#### WHAT TO DO:
After finding the line with "Given: Click the 审核 button" in the data below, set down exactly each line through the one with "Task: Click the 13m timestamp", inclusive, and stop there.

#### INPUT DATA:
* * *
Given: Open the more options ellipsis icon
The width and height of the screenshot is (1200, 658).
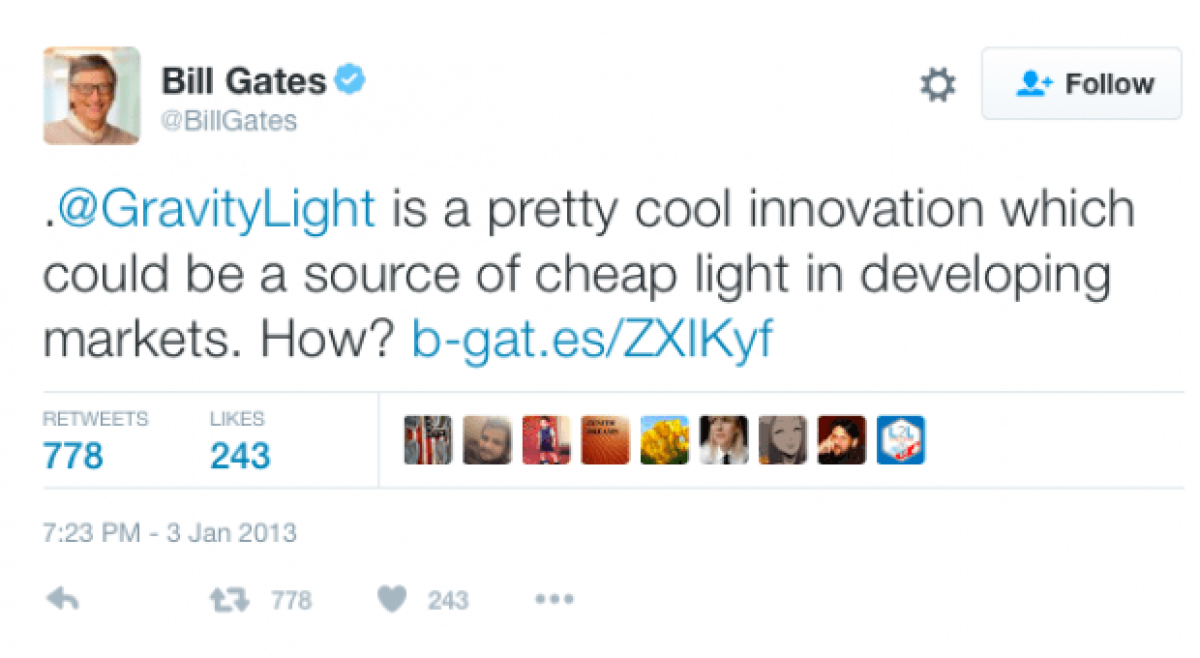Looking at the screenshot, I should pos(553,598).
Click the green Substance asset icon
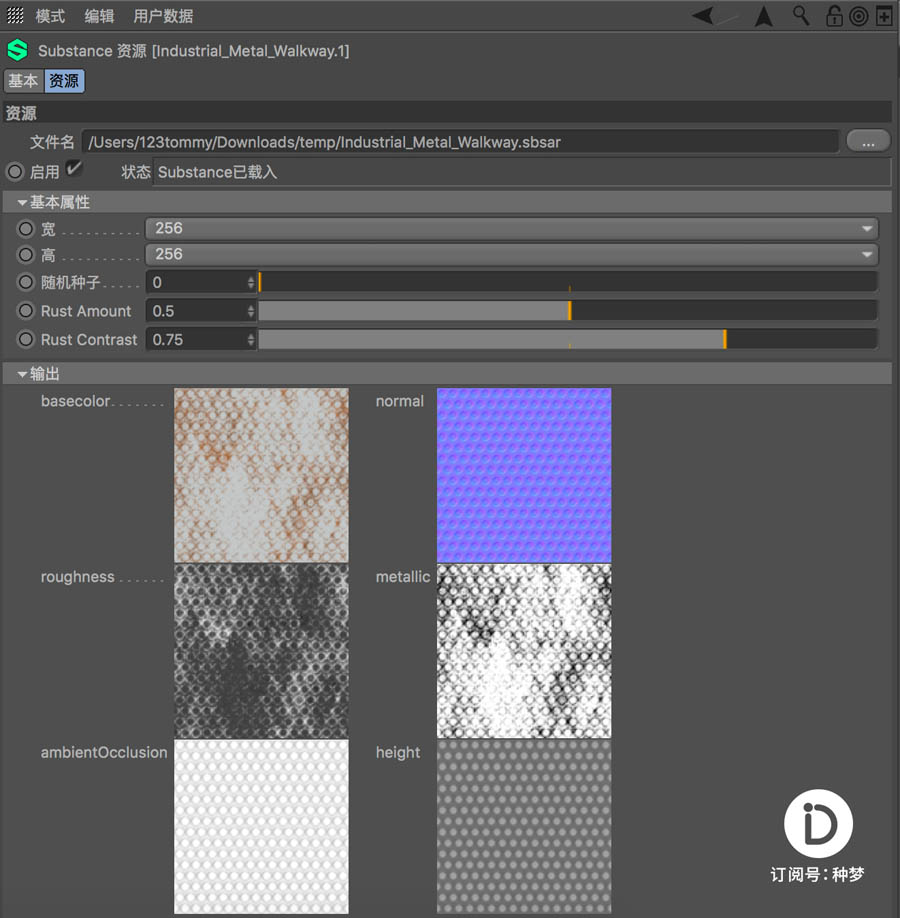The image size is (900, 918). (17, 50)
* * *
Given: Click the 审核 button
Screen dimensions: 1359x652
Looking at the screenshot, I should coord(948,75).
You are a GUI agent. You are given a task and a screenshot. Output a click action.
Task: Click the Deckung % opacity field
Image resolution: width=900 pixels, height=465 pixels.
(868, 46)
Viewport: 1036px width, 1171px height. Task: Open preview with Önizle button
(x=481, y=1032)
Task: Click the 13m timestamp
* * *
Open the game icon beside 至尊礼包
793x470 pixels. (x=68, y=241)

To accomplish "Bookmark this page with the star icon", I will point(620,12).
* * *
#### OUTPUT FOR THIS TASK:
Given: Click the 审核 button
Screen dimensions: 1359x652
Looking at the screenshot, I should coord(948,75).
You are a GUI agent. You are given a task and a screenshot. Output a click action.
Task: Click the Deckung % opacity field
Image resolution: width=900 pixels, height=465 pixels.
(868, 46)
Viewport: 1036px width, 1171px height. Task: Open preview with Önizle button
(x=481, y=1032)
Task: Click the 13m timestamp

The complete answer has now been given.